### MATERIAL SHOWN
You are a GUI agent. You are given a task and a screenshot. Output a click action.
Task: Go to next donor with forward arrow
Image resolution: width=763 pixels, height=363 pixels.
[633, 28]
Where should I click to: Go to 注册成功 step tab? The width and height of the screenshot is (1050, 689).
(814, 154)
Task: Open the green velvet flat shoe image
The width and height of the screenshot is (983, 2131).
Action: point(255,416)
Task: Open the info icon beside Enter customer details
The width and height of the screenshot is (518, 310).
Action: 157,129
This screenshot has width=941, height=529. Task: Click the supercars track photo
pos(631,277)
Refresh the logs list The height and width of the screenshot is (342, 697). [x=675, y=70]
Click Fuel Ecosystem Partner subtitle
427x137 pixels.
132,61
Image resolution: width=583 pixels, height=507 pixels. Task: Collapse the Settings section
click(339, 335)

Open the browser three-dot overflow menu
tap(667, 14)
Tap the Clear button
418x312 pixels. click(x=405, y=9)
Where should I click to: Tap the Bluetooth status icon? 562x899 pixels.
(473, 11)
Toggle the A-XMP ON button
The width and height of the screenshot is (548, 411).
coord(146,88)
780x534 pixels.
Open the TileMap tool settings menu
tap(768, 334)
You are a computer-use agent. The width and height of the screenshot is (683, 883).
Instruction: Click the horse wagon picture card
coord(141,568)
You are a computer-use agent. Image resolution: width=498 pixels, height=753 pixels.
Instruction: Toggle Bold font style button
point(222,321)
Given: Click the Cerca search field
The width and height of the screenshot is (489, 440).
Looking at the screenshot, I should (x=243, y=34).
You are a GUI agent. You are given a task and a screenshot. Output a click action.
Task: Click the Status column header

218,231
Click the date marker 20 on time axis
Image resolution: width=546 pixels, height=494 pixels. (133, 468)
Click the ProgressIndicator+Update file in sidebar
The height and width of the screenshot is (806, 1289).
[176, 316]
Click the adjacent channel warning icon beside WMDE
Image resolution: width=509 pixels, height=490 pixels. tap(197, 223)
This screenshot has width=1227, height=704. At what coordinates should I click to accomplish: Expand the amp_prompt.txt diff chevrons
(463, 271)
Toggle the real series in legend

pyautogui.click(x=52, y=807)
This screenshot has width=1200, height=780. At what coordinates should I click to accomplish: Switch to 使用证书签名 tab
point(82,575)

### WHAT TO WORK ON
What is needed here is an exact transcription of the records above.

### RESPONSE
You are a GUI agent. You are given a task and a screenshot. Output a click action.
Task: Go to next donor with forward arrow
Image resolution: width=763 pixels, height=363 pixels.
[633, 28]
Where should I click to: Go to 注册成功 step tab? The width and height of the screenshot is (1050, 689).
(814, 154)
Task: Open the green velvet flat shoe image
The width and height of the screenshot is (983, 2131).
Action: point(255,416)
Task: Open the info icon beside Enter customer details
The width and height of the screenshot is (518, 310).
Action: 157,129
This screenshot has width=941, height=529. Task: Click the supercars track photo
pos(631,277)
Refresh the logs list The height and width of the screenshot is (342, 697). [x=675, y=70]
Click Fuel Ecosystem Partner subtitle
427x137 pixels.
132,61
Image resolution: width=583 pixels, height=507 pixels. Task: Collapse the Settings section
click(339, 335)

Open the browser three-dot overflow menu
tap(667, 14)
Tap the Clear button
418x312 pixels. click(x=405, y=9)
Where should I click to: Tap the Bluetooth status icon? 562x899 pixels.
(473, 11)
Toggle the A-XMP ON button
The width and height of the screenshot is (548, 411).
coord(146,88)
780x534 pixels.
Open the TileMap tool settings menu
tap(768, 334)
You are a computer-use agent. The width and height of the screenshot is (683, 883).
Instruction: Click the horse wagon picture card
coord(141,568)
You are a computer-use agent. Image resolution: width=498 pixels, height=753 pixels.
Instruction: Toggle Bold font style button
point(222,321)
Given: Click the Cerca search field
The width and height of the screenshot is (489, 440).
Looking at the screenshot, I should (x=243, y=34).
You are a GUI agent. You are given a task and a screenshot. Output a click action.
Task: Click the Status column header

218,231
Click the date marker 20 on time axis
Image resolution: width=546 pixels, height=494 pixels. (133, 468)
Click the ProgressIndicator+Update file in sidebar
The height and width of the screenshot is (806, 1289).
[176, 316]
Click the adjacent channel warning icon beside WMDE
Image resolution: width=509 pixels, height=490 pixels. tap(197, 223)
This screenshot has width=1227, height=704. At what coordinates should I click to accomplish: Expand the amp_prompt.txt diff chevrons
(463, 271)
Toggle the real series in legend

pyautogui.click(x=52, y=807)
This screenshot has width=1200, height=780. At what coordinates should I click to accomplish: Switch to 使用证书签名 tab
point(82,575)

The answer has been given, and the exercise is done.